Played left wing for most of his NHL career. ... Was able to have his name engraved on Stanley Cup in 1971 because he had played in one playoff game for Montreal -- Game 6 of first-round series vs. Boston on April 15, 1971. ... Won AHL Calder Cup with Nova Scotia in 1972. ... Led St. Louis in points (85) and goals (43) in 1975-76. ... Set St. Louis single-season records (since broken) for points (85), goals (43), shorthanded goals (8), and assists by a left wing (42) in 1975-76. ... Won St. Louis Goaltenders Club Star of the Game Award for 1975-76. ... Won St. Louis Goaltenders Club Most Improved Player Award for 1975-76. ... Inducted into the Manitoba Hockey Hall of Fame in 1986. ... Inducted into the Manitoba Sports Hall of Fame in 2014.
Nov. 28, 1974 -- Traded by Montreal to St. Louis in exchange for Don Awrey. Nov. 23, 1980 -- Released by St. Louis.

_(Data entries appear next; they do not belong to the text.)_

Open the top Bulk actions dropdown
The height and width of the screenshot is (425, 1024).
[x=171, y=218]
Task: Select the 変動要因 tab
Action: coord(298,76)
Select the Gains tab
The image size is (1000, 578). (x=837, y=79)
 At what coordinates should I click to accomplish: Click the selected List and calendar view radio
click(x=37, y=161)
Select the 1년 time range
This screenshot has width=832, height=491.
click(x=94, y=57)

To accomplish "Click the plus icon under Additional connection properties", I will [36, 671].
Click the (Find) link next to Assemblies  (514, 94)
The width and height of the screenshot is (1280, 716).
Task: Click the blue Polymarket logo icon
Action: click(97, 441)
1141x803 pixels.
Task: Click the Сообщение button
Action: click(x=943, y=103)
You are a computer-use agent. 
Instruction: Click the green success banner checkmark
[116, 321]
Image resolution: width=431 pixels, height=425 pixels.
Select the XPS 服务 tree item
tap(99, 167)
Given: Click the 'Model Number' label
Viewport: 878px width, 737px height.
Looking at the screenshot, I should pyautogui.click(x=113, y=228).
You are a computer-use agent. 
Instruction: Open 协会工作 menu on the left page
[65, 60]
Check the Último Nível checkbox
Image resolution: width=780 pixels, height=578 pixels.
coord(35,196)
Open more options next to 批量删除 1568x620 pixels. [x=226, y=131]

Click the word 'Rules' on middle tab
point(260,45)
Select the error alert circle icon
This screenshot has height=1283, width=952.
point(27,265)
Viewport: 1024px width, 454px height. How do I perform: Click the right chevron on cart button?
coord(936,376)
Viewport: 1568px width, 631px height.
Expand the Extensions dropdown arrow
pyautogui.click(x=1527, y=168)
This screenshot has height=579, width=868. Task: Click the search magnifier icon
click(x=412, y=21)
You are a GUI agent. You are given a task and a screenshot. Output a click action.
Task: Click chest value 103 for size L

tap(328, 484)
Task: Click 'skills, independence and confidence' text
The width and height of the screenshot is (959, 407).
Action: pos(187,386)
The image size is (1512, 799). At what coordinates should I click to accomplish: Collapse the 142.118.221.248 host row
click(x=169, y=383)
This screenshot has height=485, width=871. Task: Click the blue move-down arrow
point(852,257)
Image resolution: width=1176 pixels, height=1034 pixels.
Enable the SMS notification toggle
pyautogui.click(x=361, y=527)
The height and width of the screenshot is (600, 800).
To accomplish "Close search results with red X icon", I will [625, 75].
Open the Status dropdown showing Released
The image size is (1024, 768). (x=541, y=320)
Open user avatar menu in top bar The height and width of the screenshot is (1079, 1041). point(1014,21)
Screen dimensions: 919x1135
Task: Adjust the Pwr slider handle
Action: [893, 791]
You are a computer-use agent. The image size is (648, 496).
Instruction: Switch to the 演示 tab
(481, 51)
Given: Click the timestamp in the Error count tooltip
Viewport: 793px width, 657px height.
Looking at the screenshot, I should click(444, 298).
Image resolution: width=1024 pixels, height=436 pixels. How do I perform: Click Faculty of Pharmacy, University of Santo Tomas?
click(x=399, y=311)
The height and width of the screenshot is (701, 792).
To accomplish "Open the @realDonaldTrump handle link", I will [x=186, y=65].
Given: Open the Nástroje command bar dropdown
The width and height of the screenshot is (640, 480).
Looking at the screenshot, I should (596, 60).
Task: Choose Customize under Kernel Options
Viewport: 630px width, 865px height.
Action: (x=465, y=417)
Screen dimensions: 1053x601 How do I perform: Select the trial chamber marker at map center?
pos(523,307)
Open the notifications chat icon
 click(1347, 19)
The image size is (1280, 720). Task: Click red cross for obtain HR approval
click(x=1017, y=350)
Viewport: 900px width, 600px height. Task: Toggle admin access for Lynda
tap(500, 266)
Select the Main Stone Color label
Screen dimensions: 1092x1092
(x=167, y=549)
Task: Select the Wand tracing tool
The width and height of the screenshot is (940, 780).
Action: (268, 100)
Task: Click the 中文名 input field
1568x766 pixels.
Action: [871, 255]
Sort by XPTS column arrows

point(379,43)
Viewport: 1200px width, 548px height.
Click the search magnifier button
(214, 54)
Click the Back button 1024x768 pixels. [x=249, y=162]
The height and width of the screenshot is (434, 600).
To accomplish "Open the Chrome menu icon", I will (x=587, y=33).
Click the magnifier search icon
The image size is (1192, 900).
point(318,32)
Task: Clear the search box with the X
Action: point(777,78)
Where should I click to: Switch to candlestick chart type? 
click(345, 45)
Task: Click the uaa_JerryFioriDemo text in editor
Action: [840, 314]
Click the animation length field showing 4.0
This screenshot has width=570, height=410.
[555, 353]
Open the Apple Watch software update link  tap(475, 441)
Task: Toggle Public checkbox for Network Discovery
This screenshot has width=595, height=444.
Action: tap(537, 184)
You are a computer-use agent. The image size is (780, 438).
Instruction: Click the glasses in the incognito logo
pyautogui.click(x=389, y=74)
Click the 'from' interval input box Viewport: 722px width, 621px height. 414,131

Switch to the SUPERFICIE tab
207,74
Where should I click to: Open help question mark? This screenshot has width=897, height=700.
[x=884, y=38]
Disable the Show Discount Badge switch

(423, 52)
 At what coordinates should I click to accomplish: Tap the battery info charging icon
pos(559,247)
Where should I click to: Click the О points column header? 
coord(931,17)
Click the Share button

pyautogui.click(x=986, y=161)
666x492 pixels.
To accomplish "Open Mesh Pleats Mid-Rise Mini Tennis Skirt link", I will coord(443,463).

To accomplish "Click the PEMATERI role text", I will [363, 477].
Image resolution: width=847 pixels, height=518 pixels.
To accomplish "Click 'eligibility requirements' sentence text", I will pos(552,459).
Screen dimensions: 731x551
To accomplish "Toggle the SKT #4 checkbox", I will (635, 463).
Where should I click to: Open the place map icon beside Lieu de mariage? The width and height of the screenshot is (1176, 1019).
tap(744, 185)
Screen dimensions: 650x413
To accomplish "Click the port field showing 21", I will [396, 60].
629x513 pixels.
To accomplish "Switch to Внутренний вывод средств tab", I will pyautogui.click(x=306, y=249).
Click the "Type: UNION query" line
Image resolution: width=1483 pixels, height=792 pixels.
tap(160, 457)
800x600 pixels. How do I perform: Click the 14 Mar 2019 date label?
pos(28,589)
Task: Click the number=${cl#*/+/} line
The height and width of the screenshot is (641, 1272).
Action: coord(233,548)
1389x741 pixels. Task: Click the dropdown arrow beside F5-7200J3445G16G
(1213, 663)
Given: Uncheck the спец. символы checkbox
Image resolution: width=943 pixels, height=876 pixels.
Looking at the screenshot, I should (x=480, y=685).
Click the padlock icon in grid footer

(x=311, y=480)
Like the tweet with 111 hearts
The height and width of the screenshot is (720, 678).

On Oct. 9, 1977, three days before the start of the 1977-78 season, Lefley announced he had decided to retire from hockey at age of 27 and commit himself to farming in Manitoba. He said he was retiring for "personal reasons" because he was no longer happy being a pro player. He left the St. Louis, where he had been a 40-goal scorer two seasons earlier, and initially went home to Canada. By November, however, he had gone to Helsinki, Finland, and signed a three-year contract with Jokerit. He would spend the next two years in Europe, revitalizing his career. Although he came back to the Blues, the team not happy with his decision to unretire and play in Europe. The Blues still owned his NHL rights, and Emile Francis, St. Louis' president and general manager, did not think Lefley should be allowed to play in Europe without compensation from his European team. At the time, the NHL was required it to pay the International Ice Hockey Federation $50,000 for every European player it signed, but there was nothing to stop the IIHF clubs from signing North Americans. Nothing came of Francis' complaints, but the Blues were able to reclaim Lefley when he decided to return to the NHL on June 29, 1979, saying he felt like he had rediscovered his love for the game and wanted to play for the Blues again.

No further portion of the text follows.